(Beginning of DATASET EXTRACT)

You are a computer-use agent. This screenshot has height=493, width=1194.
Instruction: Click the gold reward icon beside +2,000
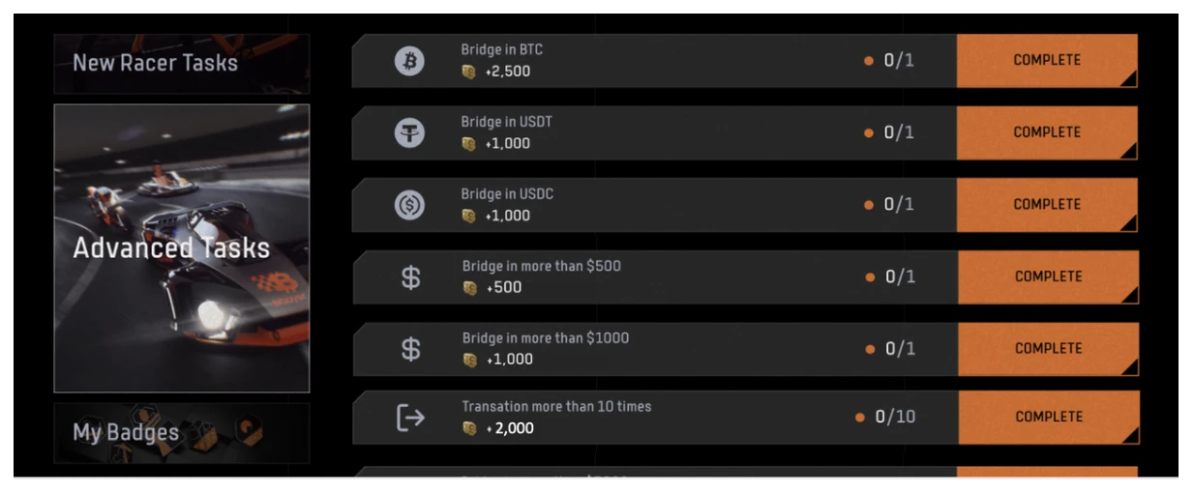[x=469, y=429]
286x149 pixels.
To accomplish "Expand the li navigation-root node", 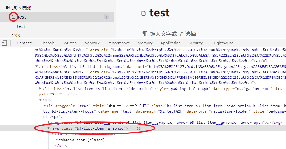I will click(41, 88).
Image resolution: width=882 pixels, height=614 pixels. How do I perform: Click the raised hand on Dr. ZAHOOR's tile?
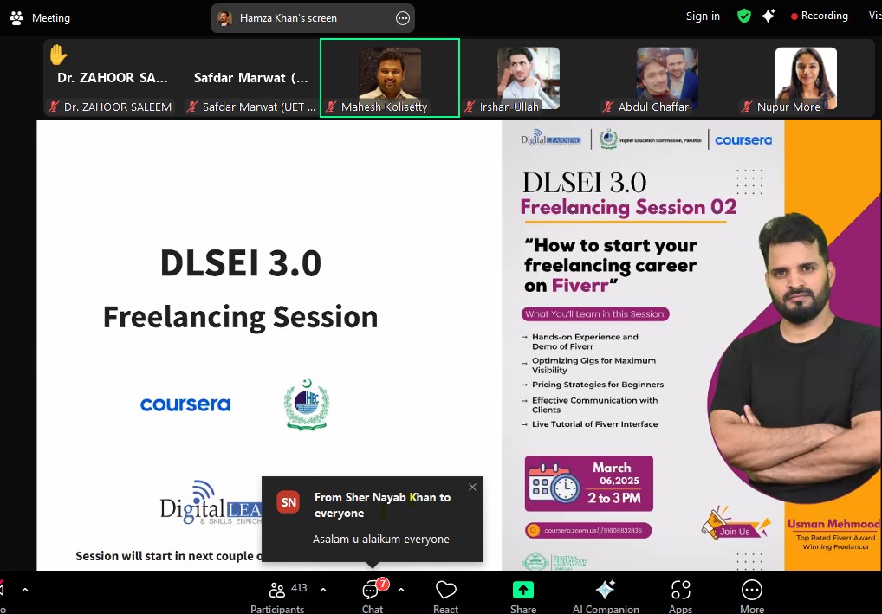(x=58, y=55)
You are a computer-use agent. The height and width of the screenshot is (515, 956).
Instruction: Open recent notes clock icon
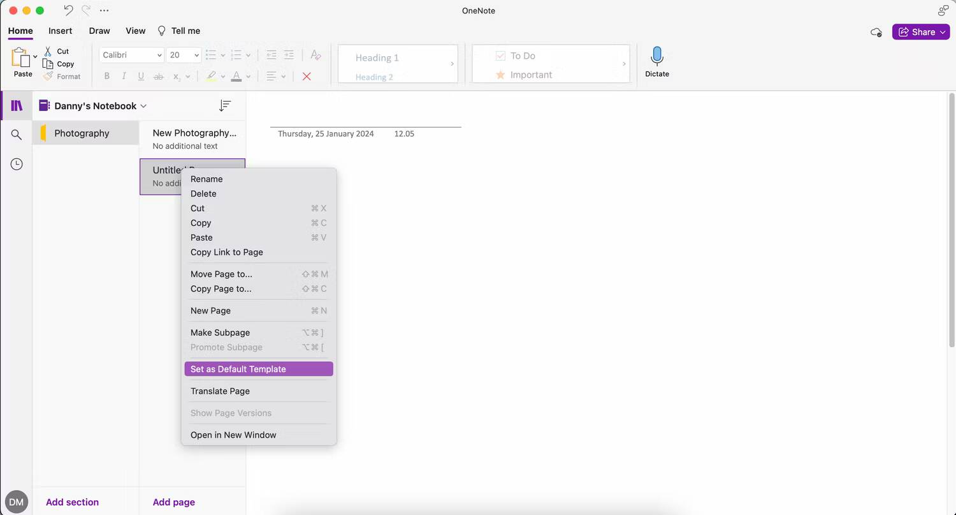[x=16, y=164]
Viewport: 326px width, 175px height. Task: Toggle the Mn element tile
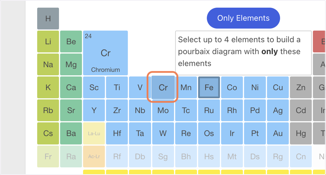[x=186, y=87]
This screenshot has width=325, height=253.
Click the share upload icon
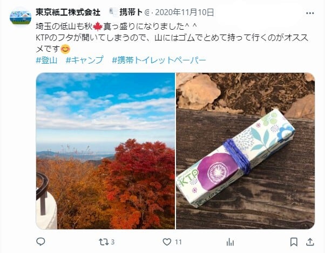pyautogui.click(x=310, y=242)

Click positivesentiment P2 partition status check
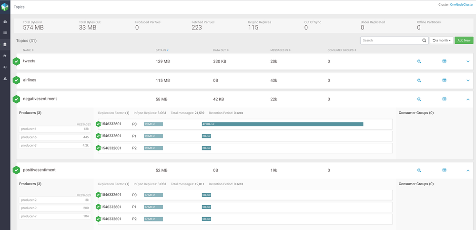(98, 219)
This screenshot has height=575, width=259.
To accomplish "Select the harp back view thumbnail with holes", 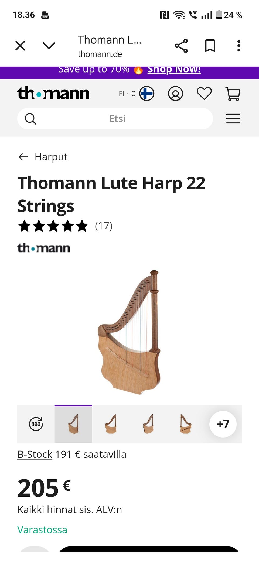I will coord(185,424).
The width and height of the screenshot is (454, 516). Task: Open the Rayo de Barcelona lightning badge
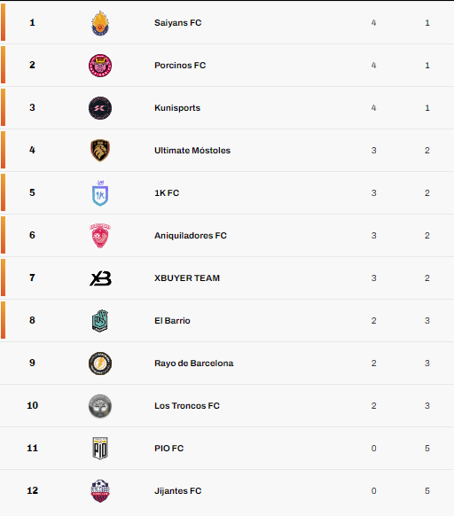pyautogui.click(x=100, y=364)
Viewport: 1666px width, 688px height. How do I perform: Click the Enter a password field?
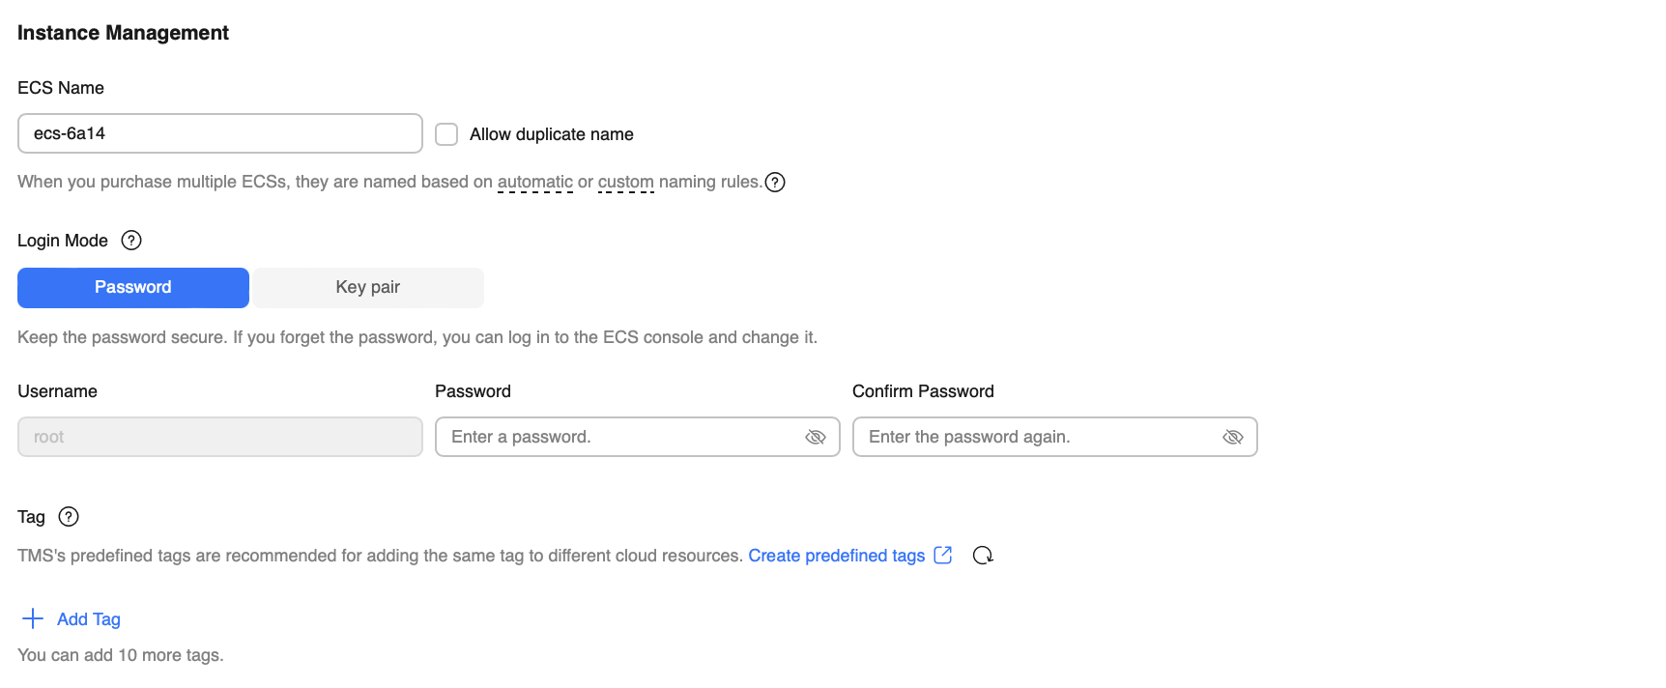[x=618, y=437]
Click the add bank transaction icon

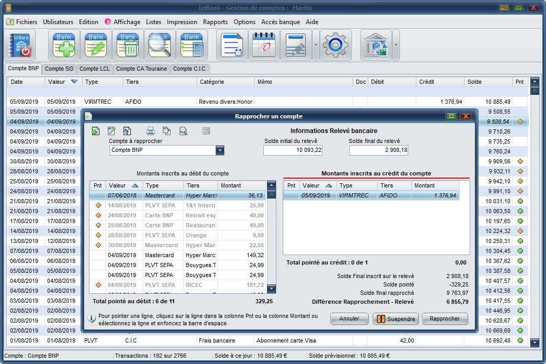click(64, 46)
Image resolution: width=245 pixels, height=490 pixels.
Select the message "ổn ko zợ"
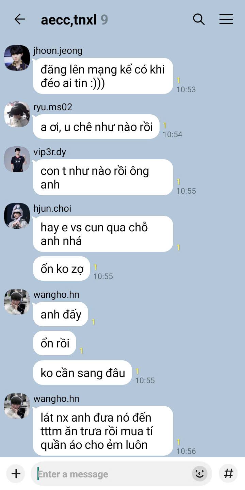point(62,269)
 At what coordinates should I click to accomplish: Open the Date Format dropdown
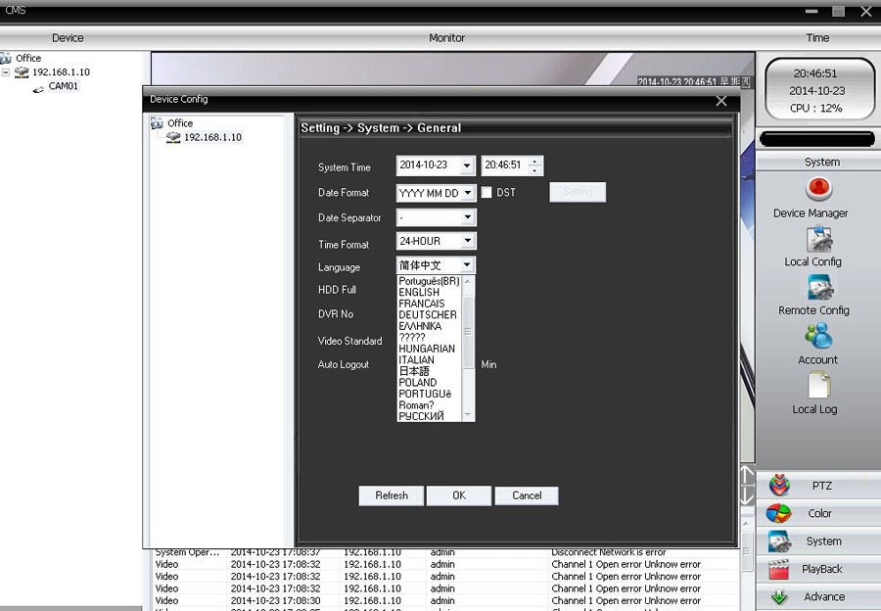[467, 193]
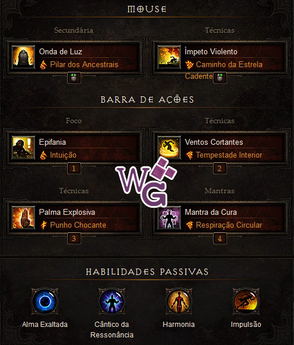This screenshot has width=294, height=345.
Task: Open the Cântico da Ressonância passive icon
Action: click(111, 301)
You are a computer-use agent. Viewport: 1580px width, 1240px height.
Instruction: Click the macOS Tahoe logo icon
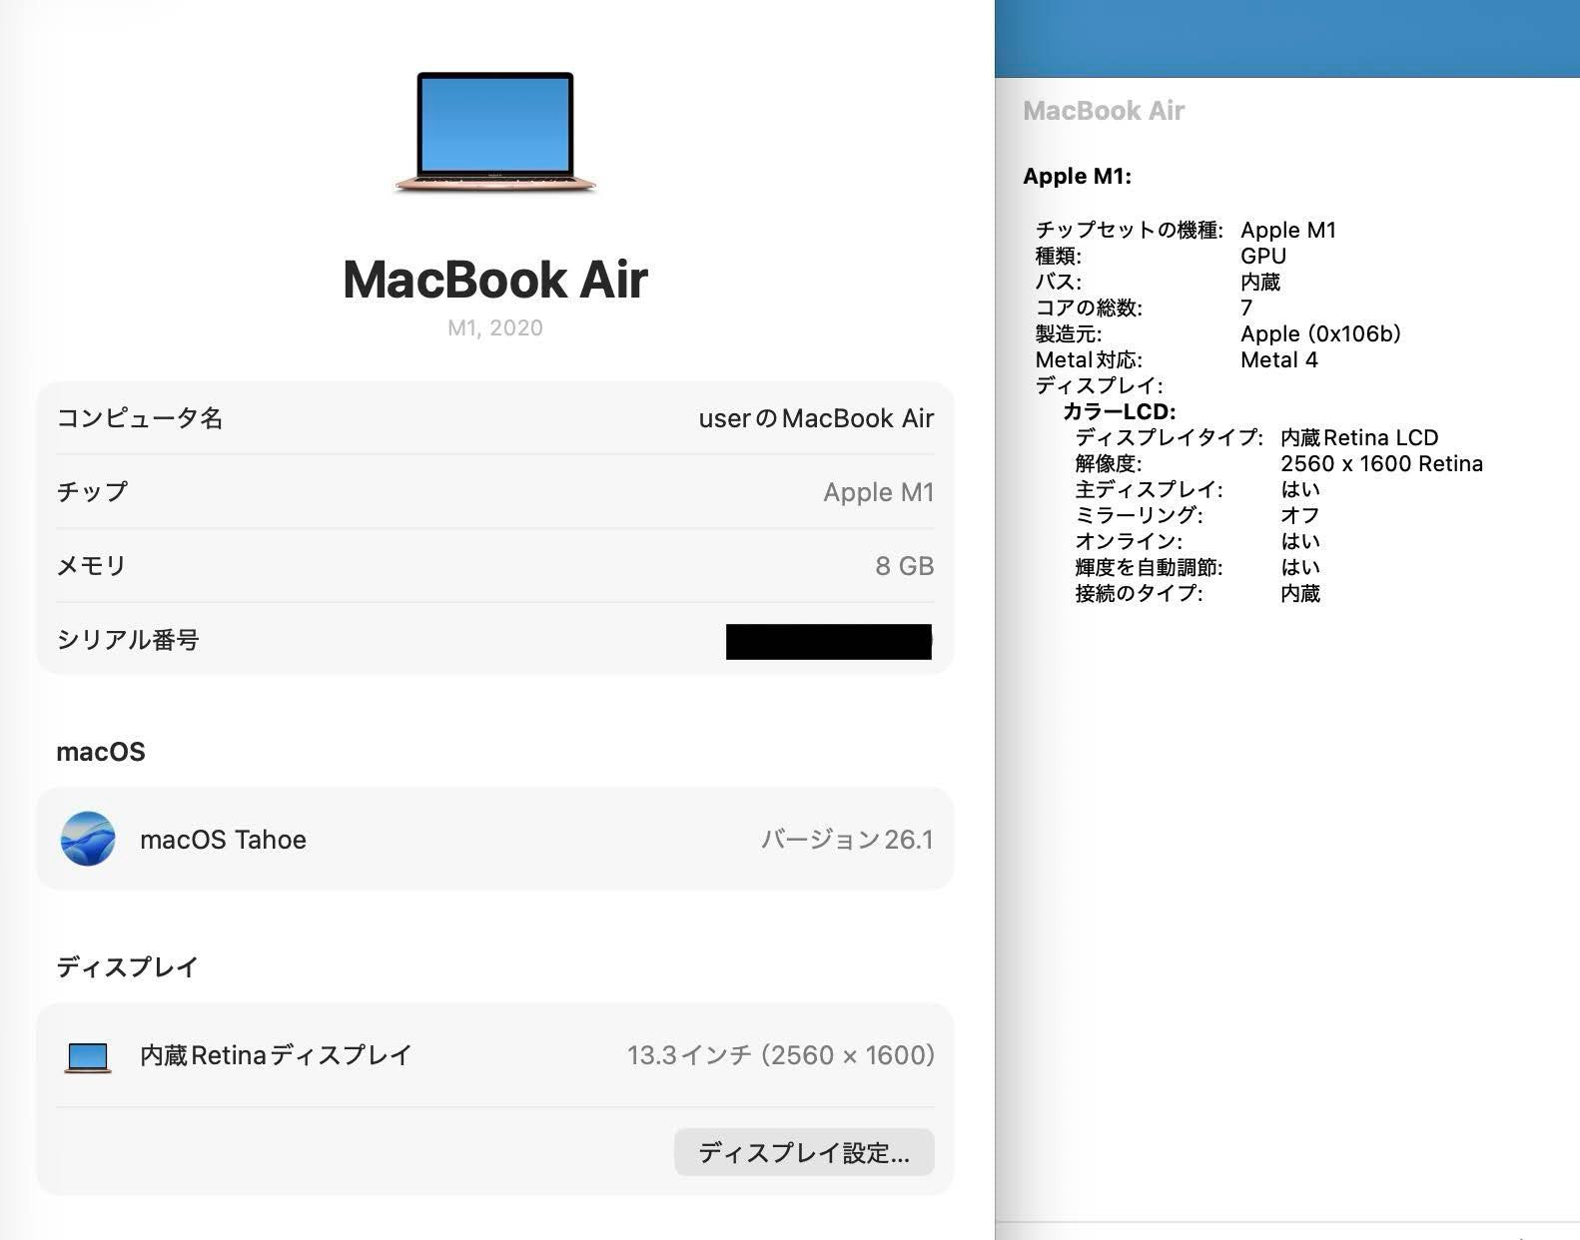[88, 839]
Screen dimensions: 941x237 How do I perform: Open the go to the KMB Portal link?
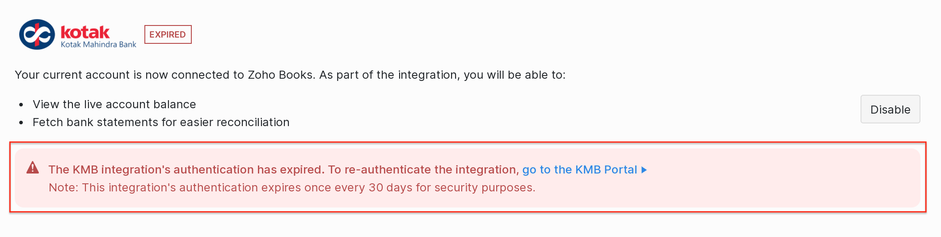click(x=579, y=170)
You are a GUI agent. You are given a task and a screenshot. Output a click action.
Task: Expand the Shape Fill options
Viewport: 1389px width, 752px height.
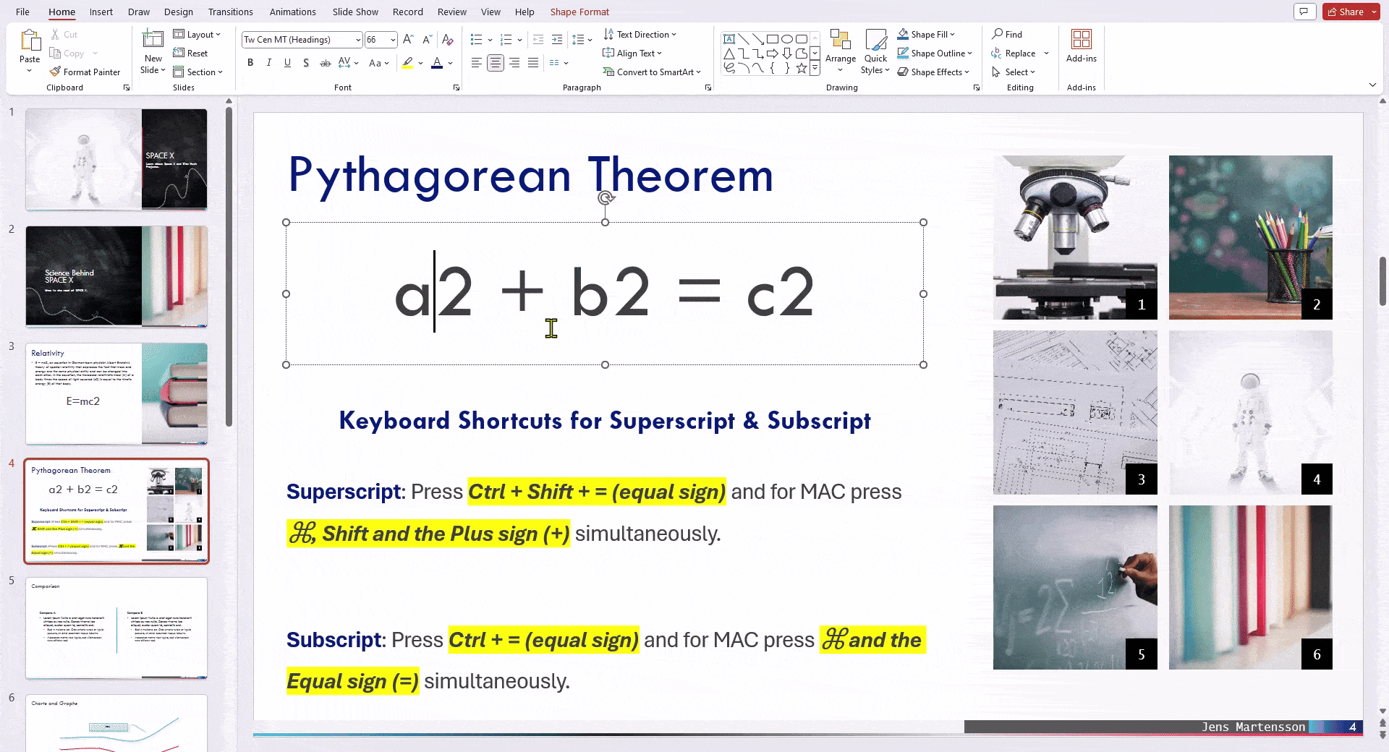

(End of DATASET EXTRACT)

*TASK:*
Only the lines from the one that contains "Click the add bank transaction icon" through the last line of the records may appear in the answer, retyped exactly and with no pictures.

*OUTPUT FOR THIS TASK:*
Click the add bank transaction icon

click(64, 46)
Image resolution: width=245 pixels, height=490 pixels.
Select the message "ổn ko zợ"
point(62,269)
 At what coordinates should I click to accomplish: Open the Date Format dropdown
[467, 193]
This screenshot has width=294, height=345.
Task: Open the Cântico da Ressonância passive icon
Action: click(111, 301)
You are a computer-use agent. Viewport: 1580px width, 1240px height.
Instruction: Click the macOS Tahoe logo icon
[88, 839]
Screen dimensions: 941x237 How do I perform: Open the go to the KMB Portal link?
click(x=579, y=170)
You are a GUI agent. You are given a task and a screenshot. Output a click action.
Task: Expand the Shape Fill options
Viewport: 1389px width, 752px height.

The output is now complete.